Global oil prices extended declines Monday, pulling U.S. crude closer to $55 per barrel, after manufacturing activity in China continues to point to contraction in the world's second-largest energy consumer and reports suggest a return to full output capacity in Saudi Arabia.
China's factory activity improved modestly in September, official data from the National Bureau of Statistics indicated Monday, but the reading sits below the 50 mark that separates growth from contraction in the world's second-largest economy. The reading, coupled with a Reuters report that suggested Saudi Arabia has returned to full output capacity -- some 11.3 million barrels per day -- following drone attacks on the Abqaiq and Khurais facilities earlier this month.

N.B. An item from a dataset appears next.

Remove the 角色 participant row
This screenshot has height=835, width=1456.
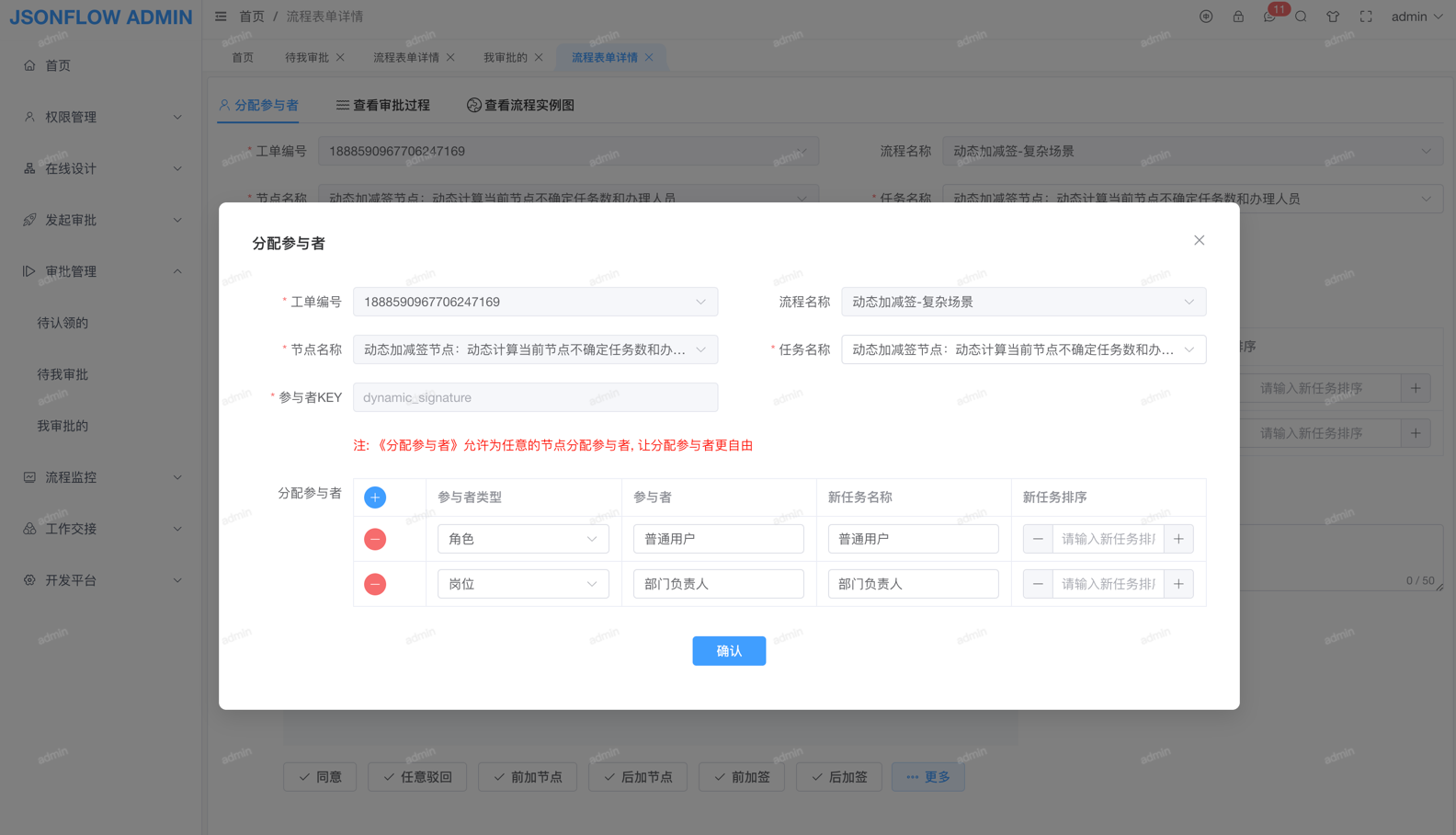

However, Saudi crown prince Mohammed bin Salman told CBS's 60 Minutes Sunday that global crude supplies would be disrupted, taking prices to "unimaginably high numbers" if strong action isn't taken against Iran, whom he joined the U.S. in blaming for the September 14 attacks.
"Clearly, speculators have taken comfort from Saudi comments and the speed at which they plan to bring supply back to the market," said ING's head of commodity strategy Warren Patterson. "However, we still believe that the market is underpricing the geopolitical risk in the region- just over the weekend Iranian backed Houthi rebels claimed that they had captured a number of Saudi soldiers in an attack."

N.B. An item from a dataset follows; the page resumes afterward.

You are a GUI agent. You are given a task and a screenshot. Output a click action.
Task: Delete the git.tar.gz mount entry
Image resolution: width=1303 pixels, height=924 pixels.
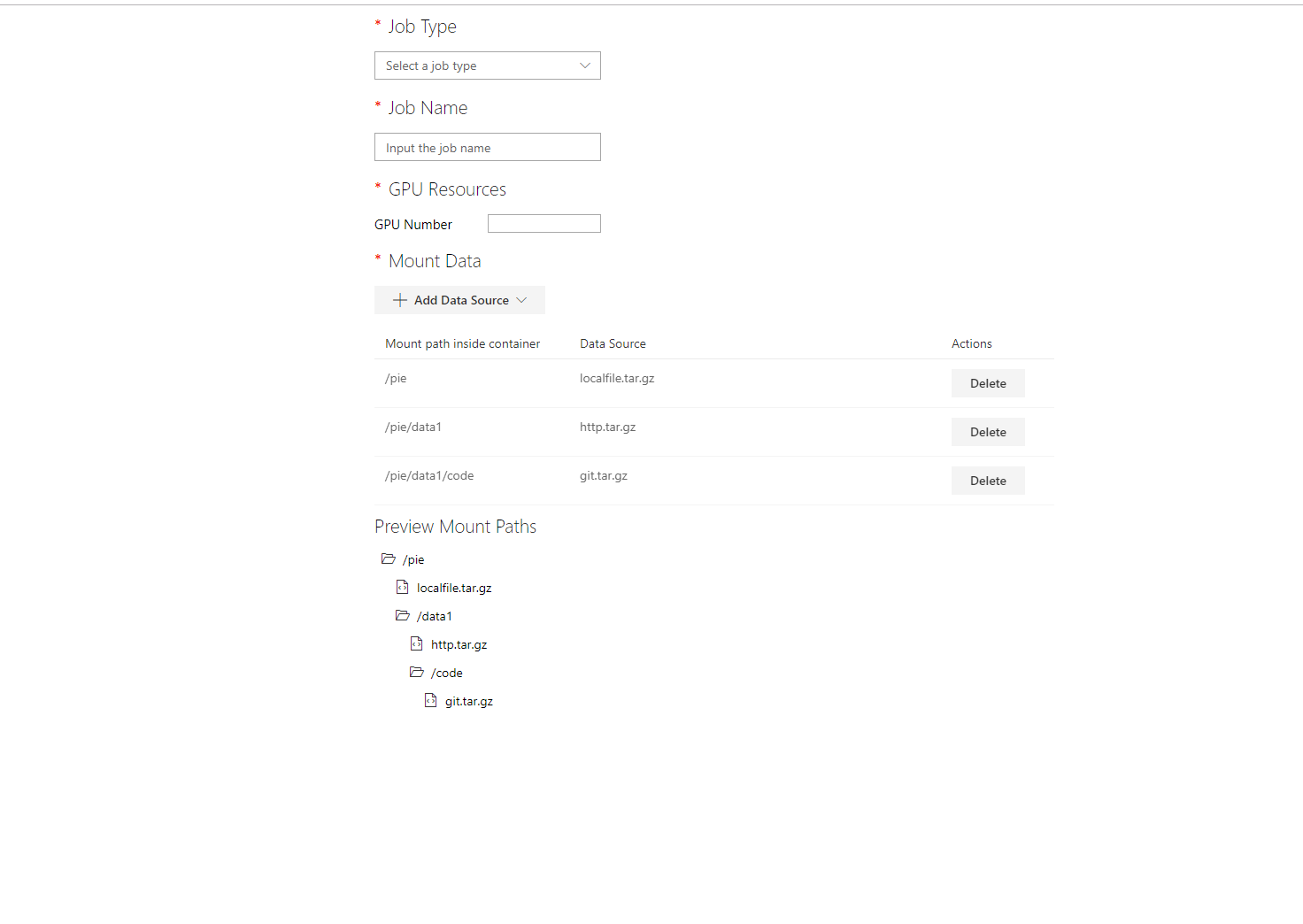[987, 480]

Brent crude contracts for November delivery, the global benchmark, were seen 85 cents lower from Friday's New York close to trade at $61.06 per barrel while WTI contracts for the same month, which are more tightly linked with U.S. gasoline prices, were marked 59 cents lower at $55.32 per barrel.

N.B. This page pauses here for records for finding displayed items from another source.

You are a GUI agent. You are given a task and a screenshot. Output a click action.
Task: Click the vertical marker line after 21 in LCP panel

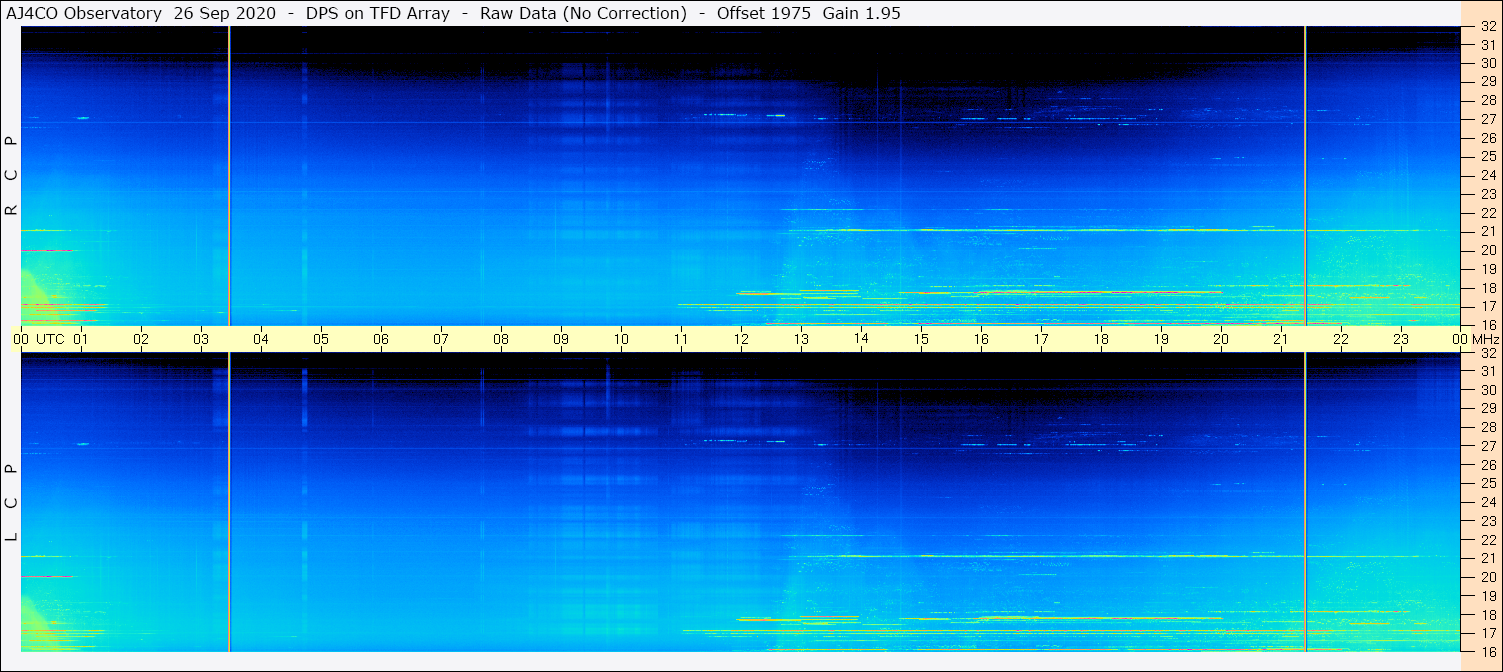click(1306, 502)
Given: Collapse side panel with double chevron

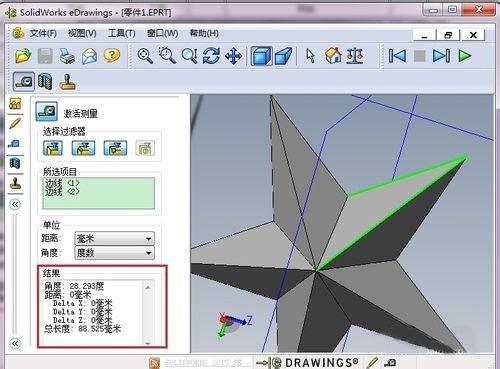Looking at the screenshot, I should coord(15,204).
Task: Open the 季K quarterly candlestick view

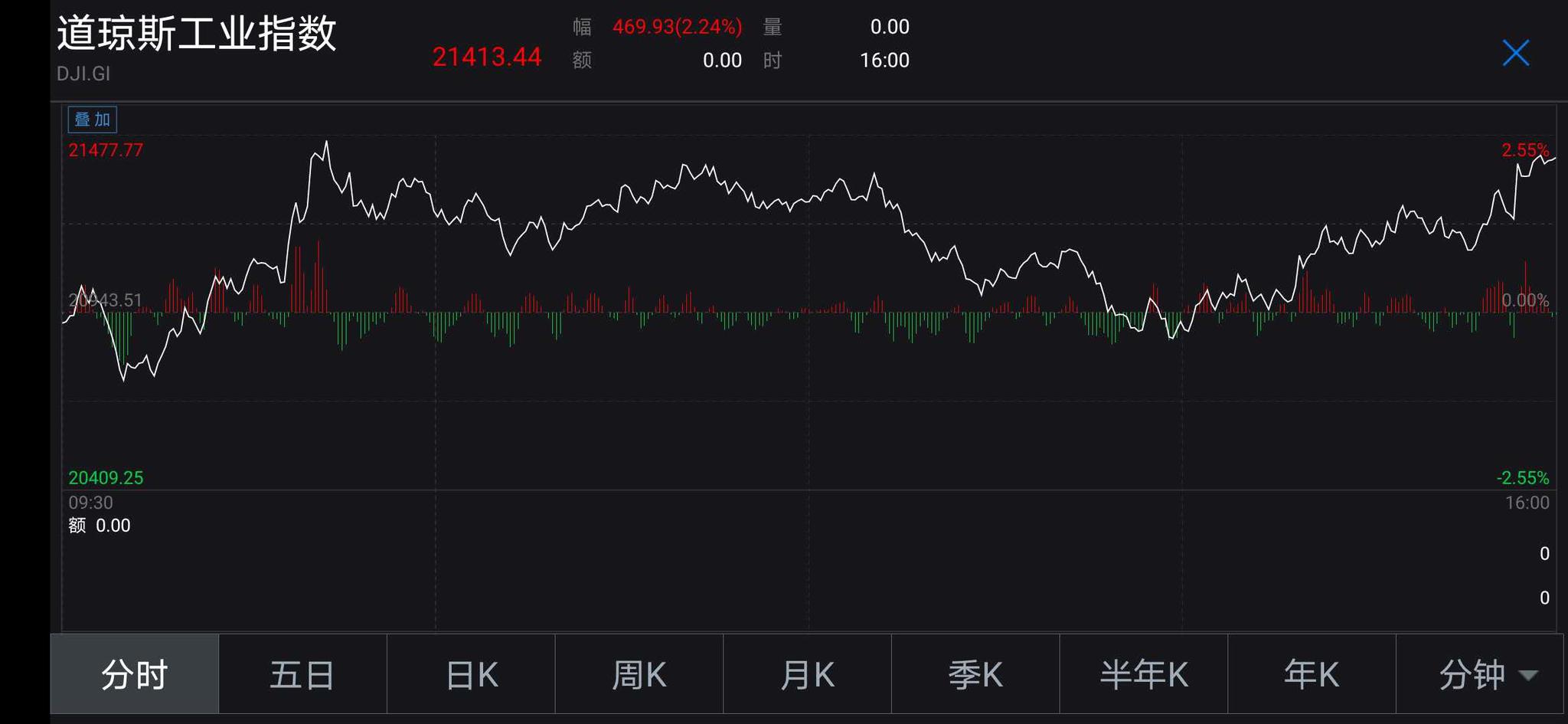Action: click(975, 675)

OPEC production cuts, which have taking more than 1.2 million barrels per day from the market since late 2017, and are expected to continue into the first quarter of next year, have not only depleted Saudi Arabia's overall stockpiles but also reduced the so-called supply cushion in global crude markets, making them increasingly vulnerable to disruption-lead price surges.
U.S. sanctions on the sale of crude from Iran, whose exports have fallen more by more than 2 million barrels per day since April, as well as similar restrictions on exports from Venezuela, have kept global markets tight for much of the first half of the year.
Mohammed bin Salman said he hoped for a peaceful resolution to the current Gulf conflict, and urged President Donald Trump to meet with Iranian President Hassan Rouhani.